* **PROBLEM STATEMENT**
The answer must be an exact transcription of every record.

[Pixel coordinate grounding data]

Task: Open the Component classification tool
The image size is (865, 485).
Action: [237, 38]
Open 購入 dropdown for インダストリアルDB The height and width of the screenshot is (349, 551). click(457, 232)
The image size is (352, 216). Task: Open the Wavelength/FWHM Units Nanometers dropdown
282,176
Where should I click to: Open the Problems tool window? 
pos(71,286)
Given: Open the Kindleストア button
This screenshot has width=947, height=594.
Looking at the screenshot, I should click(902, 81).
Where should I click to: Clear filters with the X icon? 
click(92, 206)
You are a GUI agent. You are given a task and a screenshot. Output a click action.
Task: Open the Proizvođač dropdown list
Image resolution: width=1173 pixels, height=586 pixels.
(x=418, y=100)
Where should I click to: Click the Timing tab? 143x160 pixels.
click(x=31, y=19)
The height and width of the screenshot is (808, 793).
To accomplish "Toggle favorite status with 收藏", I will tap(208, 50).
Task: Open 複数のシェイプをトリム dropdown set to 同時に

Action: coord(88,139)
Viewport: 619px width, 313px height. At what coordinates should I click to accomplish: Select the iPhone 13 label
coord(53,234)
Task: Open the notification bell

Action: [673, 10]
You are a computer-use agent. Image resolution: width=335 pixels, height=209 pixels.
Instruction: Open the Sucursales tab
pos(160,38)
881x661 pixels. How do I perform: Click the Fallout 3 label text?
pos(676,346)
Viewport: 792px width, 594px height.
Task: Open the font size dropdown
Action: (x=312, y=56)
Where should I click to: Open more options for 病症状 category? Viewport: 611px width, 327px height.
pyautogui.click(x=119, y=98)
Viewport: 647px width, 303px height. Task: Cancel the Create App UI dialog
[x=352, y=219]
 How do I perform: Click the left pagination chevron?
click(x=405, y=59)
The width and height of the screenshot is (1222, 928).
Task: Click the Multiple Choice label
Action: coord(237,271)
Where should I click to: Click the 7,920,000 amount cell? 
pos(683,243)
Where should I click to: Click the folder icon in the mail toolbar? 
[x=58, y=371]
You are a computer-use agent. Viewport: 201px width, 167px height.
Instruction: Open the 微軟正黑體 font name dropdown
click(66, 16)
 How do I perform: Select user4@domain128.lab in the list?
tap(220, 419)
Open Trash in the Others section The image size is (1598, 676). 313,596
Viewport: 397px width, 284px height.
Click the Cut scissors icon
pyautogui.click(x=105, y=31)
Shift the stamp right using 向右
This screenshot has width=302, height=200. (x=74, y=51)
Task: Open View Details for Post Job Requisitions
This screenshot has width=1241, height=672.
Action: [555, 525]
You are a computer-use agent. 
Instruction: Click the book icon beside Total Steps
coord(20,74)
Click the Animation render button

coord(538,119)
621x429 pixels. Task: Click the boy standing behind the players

* **EXERCISE SOLUTION**
Task: Open the Component classification tool
The image size is (865, 485).
Action: [237, 38]
Open 購入 dropdown for インダストリアルDB The height and width of the screenshot is (349, 551). click(457, 232)
The image size is (352, 216). Task: Open the Wavelength/FWHM Units Nanometers dropdown
282,176
Where should I click to: Open the Problems tool window? 
pos(71,286)
Given: Open the Kindleストア button
This screenshot has width=947, height=594.
Looking at the screenshot, I should click(902, 81).
Where should I click to: Clear filters with the X icon? 
click(92, 206)
You are a GUI agent. You are given a task and a screenshot. Output a click action.
Task: Open the Proizvođač dropdown list
Image resolution: width=1173 pixels, height=586 pixels.
(x=418, y=100)
Where should I click to: Click the Timing tab? 143x160 pixels.
click(x=31, y=19)
The height and width of the screenshot is (808, 793).
To accomplish "Toggle favorite status with 收藏", I will tap(208, 50).
Task: Open 複数のシェイプをトリム dropdown set to 同時に

Action: coord(88,139)
Viewport: 619px width, 313px height. At what coordinates should I click to accomplish: Select the iPhone 13 label
coord(53,234)
Task: Open the notification bell

Action: [673, 10]
You are a computer-use agent. Image resolution: width=335 pixels, height=209 pixels.
Instruction: Open the Sucursales tab
pos(160,38)
881x661 pixels. How do I perform: Click the Fallout 3 label text?
pos(676,346)
Viewport: 792px width, 594px height.
Task: Open the font size dropdown
Action: (x=312, y=56)
Where should I click to: Open more options for 病症状 category? Viewport: 611px width, 327px height.
pyautogui.click(x=119, y=98)
Viewport: 647px width, 303px height. Task: Cancel the Create App UI dialog
[x=352, y=219]
 How do I perform: Click the left pagination chevron?
click(x=405, y=59)
The width and height of the screenshot is (1222, 928).
Task: Click the Multiple Choice label
Action: coord(237,271)
Where should I click to: Click the 7,920,000 amount cell? 
pos(683,243)
Where should I click to: Click the folder icon in the mail toolbar? 
[x=58, y=371]
You are a computer-use agent. Viewport: 201px width, 167px height.
Instruction: Open the 微軟正黑體 font name dropdown
click(66, 16)
 How do I perform: Select user4@domain128.lab in the list?
tap(220, 419)
Open Trash in the Others section The image size is (1598, 676). 313,596
Viewport: 397px width, 284px height.
Click the Cut scissors icon
pyautogui.click(x=105, y=31)
Shift the stamp right using 向右
This screenshot has width=302, height=200. (x=74, y=51)
Task: Open View Details for Post Job Requisitions
This screenshot has width=1241, height=672.
Action: [555, 525]
You are a computer-use agent. 
Instruction: Click the book icon beside Total Steps
coord(20,74)
Click the Animation render button

coord(538,119)
621x429 pixels. Task: Click the boy standing behind the players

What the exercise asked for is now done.